John G. Searle

When John G. Searle inherited G.D. Searle & Company in the 1930s, business was moderately brisk. Rather than rest on his family name, John was determined to take the pharmaceutical company to new heights.

John pruned the company's product line to highly specialized and profitable items, laying emphasis on intensive research to fill market niches. The investment began to pay off as their research produced innovations like Metamucil, the first effective but nonirritating laxative launched in 1934. Eight years later came the first motion-sickness pill, Dramamine.

Such groundbreaking drugs quickly became household staples, but even this success could not have prepared the company for the most revolutionary launch of the century: Enovid, the first oral contraceptive. Within four years of the introduction of “the pill” in 1960, company sales increased 135 percent to $87 million.
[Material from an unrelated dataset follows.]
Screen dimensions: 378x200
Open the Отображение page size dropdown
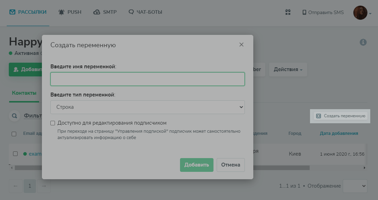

It was during this era that the Searle family began its charitable partnership with the Trust. In 1965, John G. and Frances C. Searle established a fund here. Then in 1974, the John G. and Frances C. Searle Foundation, with assets of over $13 million, became the first Searle Fund at the Trust.

John stepped down as president of G.D. Searle & Company in 1966, naming his son Daniel to succeed him. When he died in January 1978, the family had become one of Chicago's wealthiest, with an estimated net worth of $250 million. In his will, John expressed the wish that his legacy should support “research in medicine, chemistry and the biological sciences."

To honor his wishes, John’s family developed a program to support independent research from outstanding young biomedical scientists. The Searle Scholars Program (link) was established with $250,000 from the Trustees of the Searle Family Trust under the Will of John G. Searle and Frances C. Searle in 1980. Today, more than $90 million has been awarded to emerging scientists who continue the work and embody the innovative spirit of John G. Searle.